Consider the resources available – Being resilient and adapting makes a call on the resources people have available. If the desired end state is to be different, this call may be considerable.  Bridges proposes that transitions take their toll physically, mentally and socially. As well as the psychological disorientation caused by questioning long held beliefs and assumptions, there may also be a loss of self-belief and confidence. Even static adaptation, such as adapting to a new process or operating system can be challenging and frustrating. And whilst this goes on internally, externally transitions could potentially affect relationships at work and home.

Resources include those available within the client themselves, externally through others and within the context of the situation they are facing. Internal resources include the client’s attitude, specifically, their levels of positivity, optimism and ability to think openly. This is in addition to their capacity and belief in their ability to cope with and manage any stress in the situation.

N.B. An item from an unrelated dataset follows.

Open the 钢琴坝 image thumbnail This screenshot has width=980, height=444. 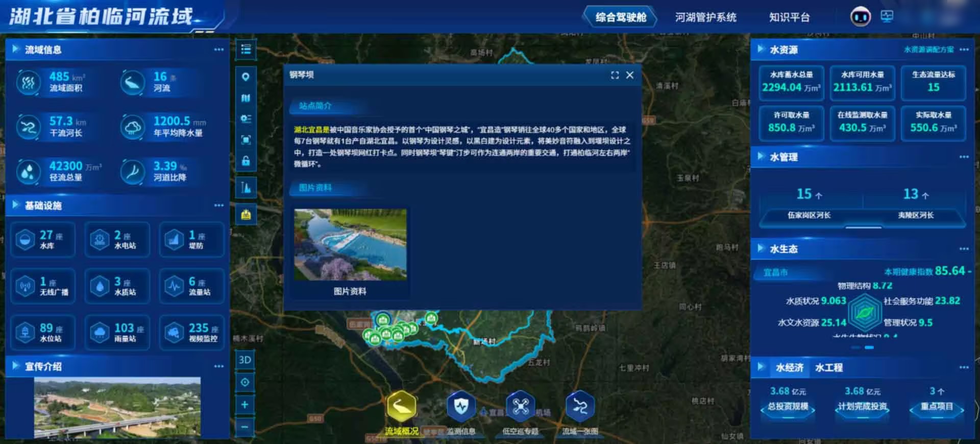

Externally a network of relationships to call on will be invaluable, as long as the network is available and has the energy to provide support. Having an understanding of what else is going on may also help the client to identify what could help or hinder their response to the situation they face.

Making a conscious choice

In summary, the difference between being resilient and adapting can be defined by the desired end state. If a return to the original state is desired, developing resilience to cope and use energy productively may be the best approach. If a different end state is required, adapting to fit the new conditions may be more effective and involve a process of transition.

In either case, the client’s emotional and energetic state could play an important  part in how the choice is made and which it will be. Coaches could support clients by enabling them to think through what the situation calls for and where they will find the resources necessary to achieve the desired outcome.

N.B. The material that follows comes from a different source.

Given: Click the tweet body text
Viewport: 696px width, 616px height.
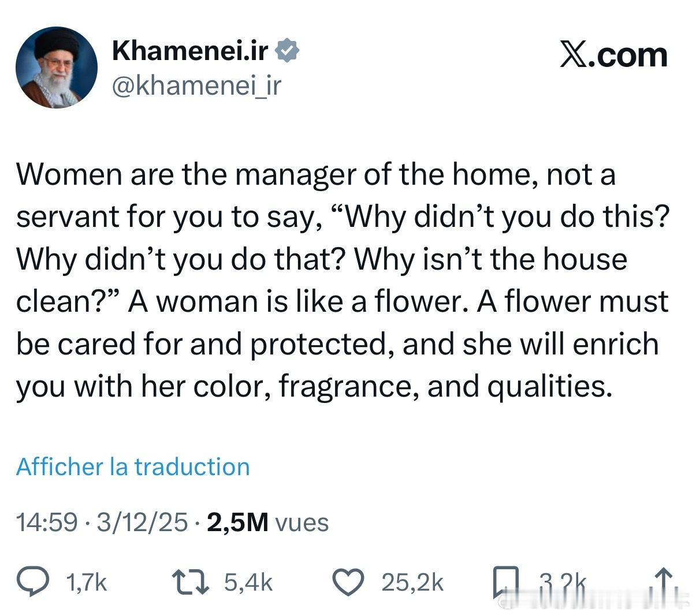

As I write this, in August 2020, the talk is of regional lockdowns and a potential second spike. Whatever is happening now, as you read this, we are all likely to be facing questions about how to respond to the evolving situation. Do we focus on coping and alleviating stress, or adapting to fit the new circumstances? At least recognising there is a choice may mean time, money and energy is saved, by using it consciously, in the most effective way, to suit the circumstances facing us and our clients.

The most effective answer is likely to be unique to every individual and every situation. So do you need to be resilient, or do you need to adapt?

Ruth Simpson is a coach, consultant and facilitator. She has worked for over 25 years to manage and implement change in organisations, working with leaders as a management consultant, and more recently as a coach.